By Vicky Lott (Training and Education Officer)
I’m currently living in my 60th year. Having lived solo for a decade, I possess many of the risk factors for loneliness: my age, being single, working from home and living rurally. Yet, there is a quiet irony in the fact that I feel less lonely now than during the more connected years of my life.
In my 20s and 30s I navigated the loneliness of being a mother. Despite being surrounded by the chatter and laughter of small children there’s a unique loss of identity experienced by many parents. You become an extension of your children and lose the person you struggled and fought to become in your teenage years. There’s the sting of the school gate hierarchies where you realise that being present doesn’t always equate to being included and the struggle to fit in rears its head as it did back in your own school days.
By my mid-30s, isolation intensified. Navigating a divorce while friends remained happily coupled felt like I was alone once more surrounded by the whispers of judgement from those I thought knew me better. The loneliness of not being seen is acute; being physically present, surrounded by others but not being seen emotionally for who you really are, is an intense feeling of aloneness felt by many at all stages of life.

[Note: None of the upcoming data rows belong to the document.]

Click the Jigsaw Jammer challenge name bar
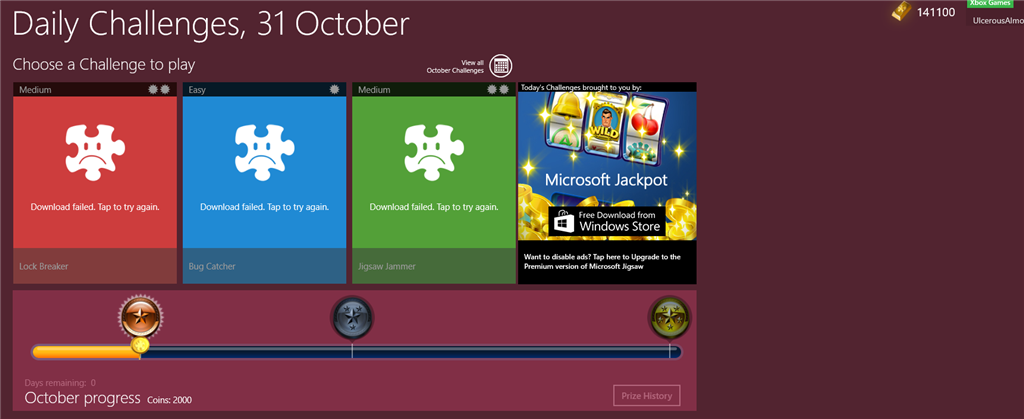The width and height of the screenshot is (1024, 419). pos(434,266)
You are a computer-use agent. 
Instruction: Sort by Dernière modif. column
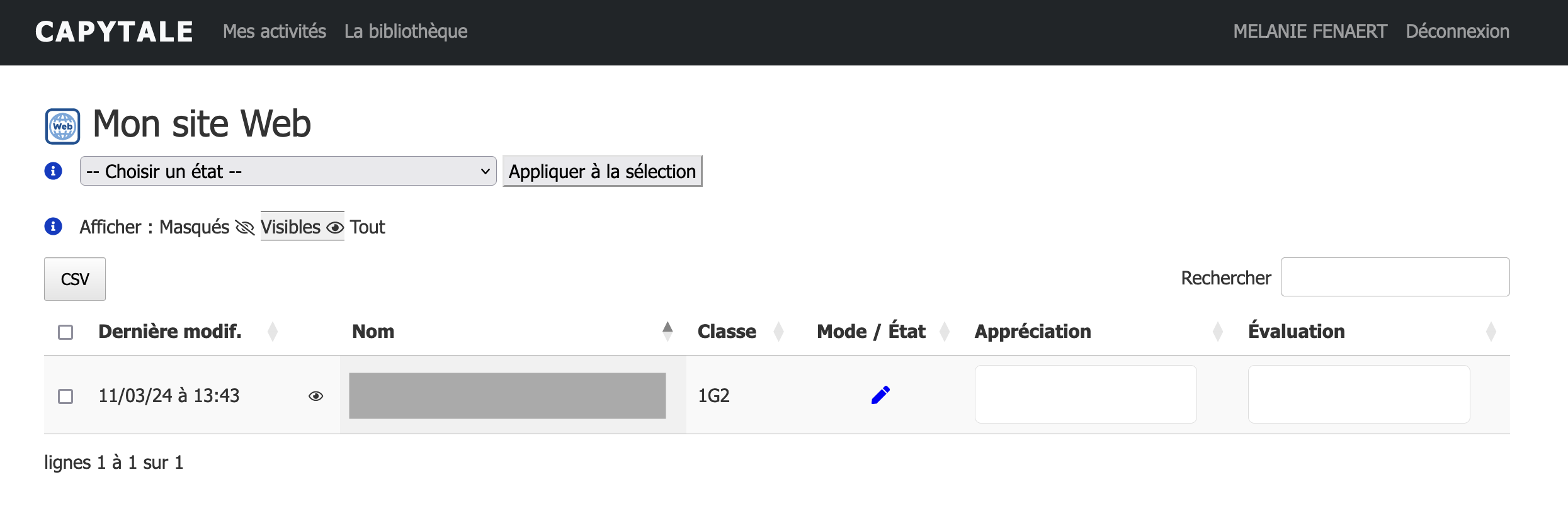272,332
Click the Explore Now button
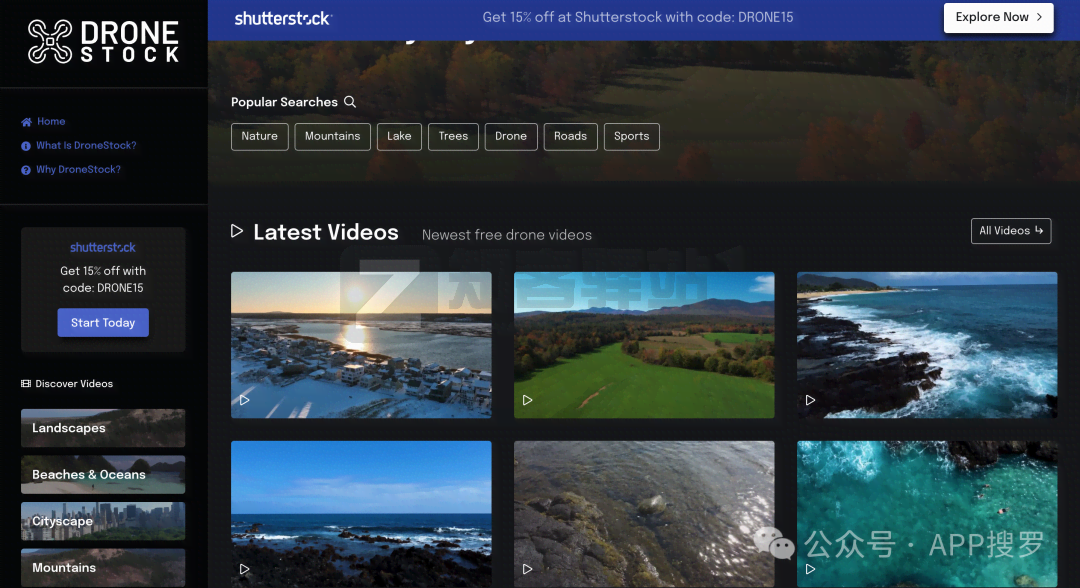Viewport: 1080px width, 588px height. 998,17
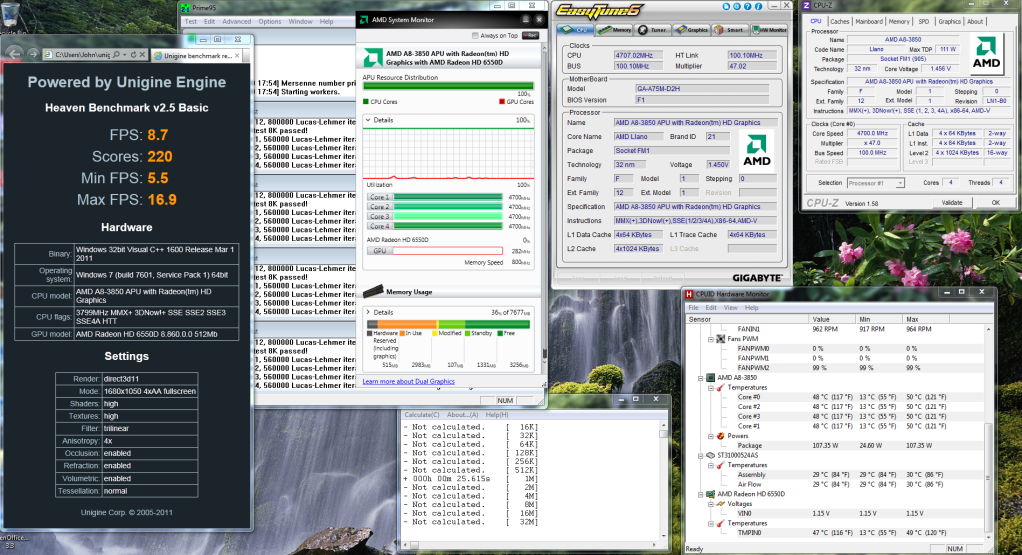Click the browser back arrow button

[x=13, y=53]
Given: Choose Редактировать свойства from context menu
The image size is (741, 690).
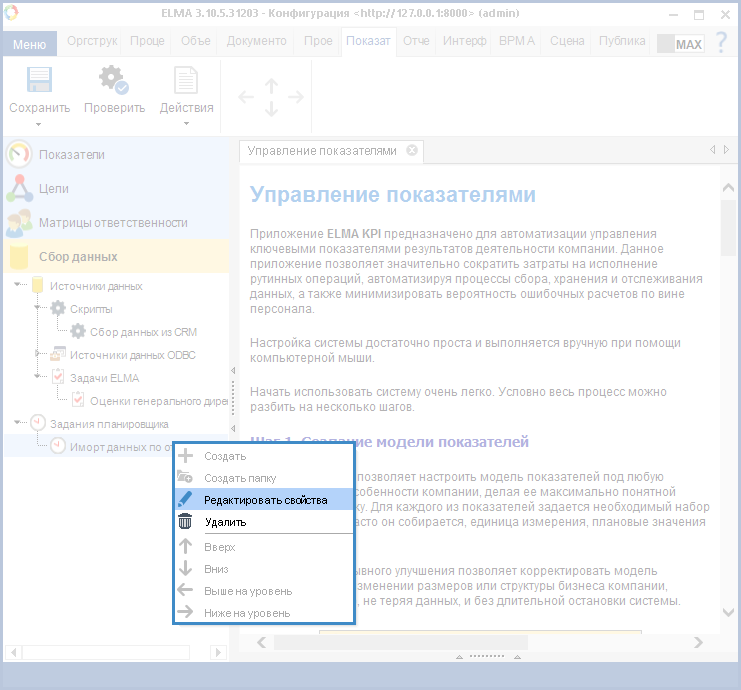Looking at the screenshot, I should [x=265, y=500].
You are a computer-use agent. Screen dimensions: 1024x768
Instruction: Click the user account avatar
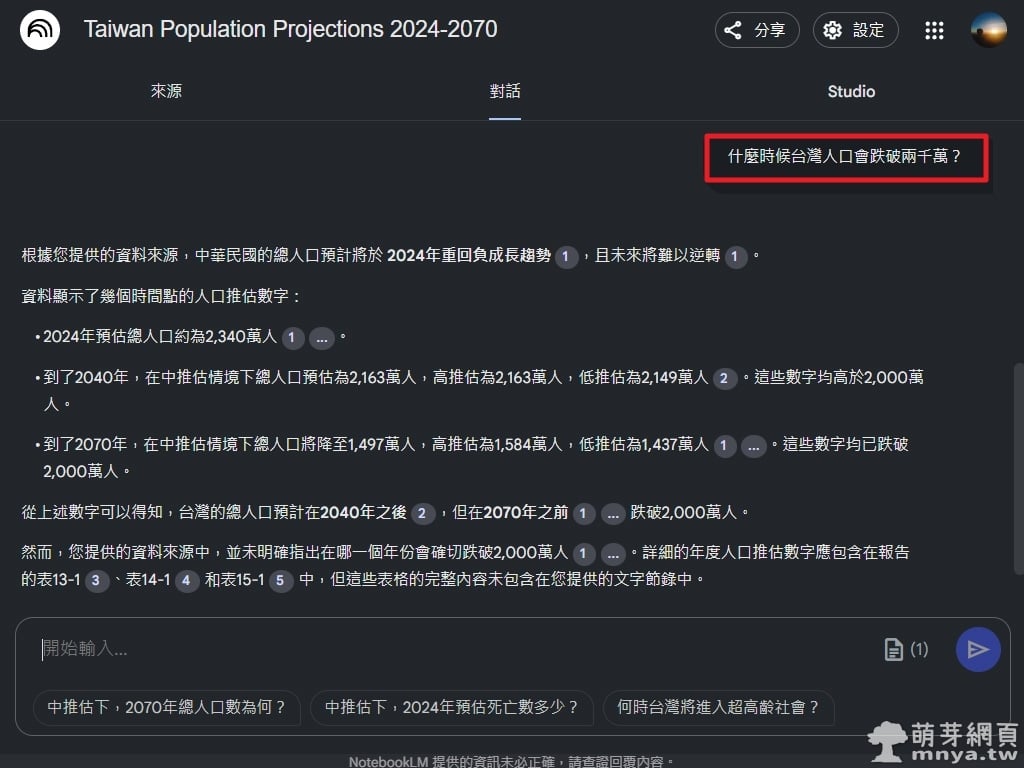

In those early days, most connections required the physical act of a phone call or a knock at the door. Then the digital age promised a cure. We could transcend physical distance, connecting with others from all over the world who shared our inner thoughts and beliefs, and who had experienced the same pain and isolation. We no longer needed to feel lonely.
Yet, we find ourselves in an epidemic of loneliness once more. If we are so connected, why does the weight of social isolation feel more crushing than ever? Why is the nervous system still reacting as if it is starved of true human contact? While we hide ourselves away connecting with others via a screen, we are starving ourselves of physical touch. Our bodies descend into a state of stress and we become anxious and depressed, our cortisol levels rise and our immune system depletes. These connections aren’t soothing to our souls.
It took a global pandemic for many to recognise the reality of what being alone means. I suddenly had friends offering socially distanced walks because they feared for my isolation. The irony was that I had been adapting to that reality for years. I navigated lockdown with practiced ease, only to feel the familiar emotional numbing return once the world retreated back to their families and busy lives, leaving me once again in silence. Three years ago, I left the life I’d spent over 50 years building, because it just wasn’t working for me. I was exchanging dozens of messages daily, yet I saw no one and no one truly saw me.
Relocating across the country to a place where I possessed zero connections felt inherently counter-intuitive, yet I was already feeling alone and isolated so didn’t feel I had much to lose. I gambled on the idea that stripping away my comfort zone would shock my nervous system into seeking new connections. Now, nestled in a village on the edge of Exmoor, as rural a place as remains in our expanding population, my experiment has worked. In those early days, I physically forced myself into the local pub alone; I attended fairs and fundraisers in solitude, joining every available group with the desperation of one who had nothing left to lose. To my surprise I was met with open arms, eventually becoming woven into the very fabric of the community. A simple five minute walk to the village shop now stretches to fifteen, punctuated by chatting to friends, neighbours and acquaintances on the way. Here, people make the deliberate effort to see one another, perhaps because we all carry the shared memory of that familiar sting of isolation.
A central pillar of our training courses here at Harmless explores the intersection of risk factors for poor mental health and the Five Ways to Wellbeing, where the most vital thread is CONNECTION. The act of weaving ourselves into the lives of others is a fundamental biological necessity for staying well. Being tethered to those who truly see and recognise our authentic selves nourishes the nervous system more effectively than almost any other life force. It can start with a simple smile or saying hello, a recognition that we’re all here experiencing this journey together.
In the depths of despair, the prospect of venturing beyond our comfort zones to seek new ties can feel like a crushing weight, yet we must recognise this as a universal vulnerability. There is no shame in acknowledging the sting of loneliness; it is a physiological response to a lack of genuine human contact which is something we all need. Loneliness can strike at all stages of life but learning to recognise and love the unique human you are gives you the strength to find the people who see that too.